SOURCES: EPA | ATSDR | NIH | EARTHJUSTICE | BOSTON UNIVERSITY SRP
CDC/ATSDR MULTI-SITE HEALTH STUDY — NYSDOH AND SUNY ALBANY TO STUDY NEWBURGH & HOOSICK FALLS COMMUNITIES 2020 - 2023
The Centers for Disease Control and Prevention (CDC) and Agency for Toxic Substances and Disease Registry (ATSDR) soliciting research applications to conduct a multi-site study on the human health effects of exposures to per- and polyfluoroalkyl substances (PFAS) through drinking water.
"The study researchers will work to recruit at least 2,000 children (ages 4-17) and 6,000 adults (ages 18 and older) from communities who have been exposed to PFAS-contaminated drinking water. The study is designed to gather information about the relationship between PFAS exposure and health outcomes that can be applied to exposed communities across the nation, including those not selected for the study. Understanding the relationship between exposure and health outcomes will allow communities and governmental agencies to make science-based decisions about how to protect public health. The findings will also help prepare people to discuss exposures with their health care providers and take steps to monitor their health, as needed."

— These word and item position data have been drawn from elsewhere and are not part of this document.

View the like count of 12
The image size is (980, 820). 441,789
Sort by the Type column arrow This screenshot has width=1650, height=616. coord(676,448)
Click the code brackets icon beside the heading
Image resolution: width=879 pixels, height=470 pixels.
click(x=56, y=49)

New York State Department of Health (NYSDOH) in partnership with research scientists at SUNY Albany were awarded the grant to study Newburgh and Hoosick Falls communities. On April 1, 2019, the CDC and ATSDR released a draft protocol for the study.
HEALTH STUDY — NYSDOH CANCER REGISTRY
New York State's Department of Health is conducting an investigation to see if there are unusual elevations of cancer among Newburgh area residents. The investigation is looking at total cancers and specific types of cancer diagnosed from 1995 through 2013 (latest available data), using the data from the NYS Cancer Registry, which receives reports on all cases of cancer within the state. The current public registry only reflects data for the 5 largest cities in upstate NY along with NYC and some of the larger downstate towns.
NCWP advocates that this investigation be carried out in collaboration with community health groups and St. Luke's hospital and that findings be made public and accessible to all affected residents.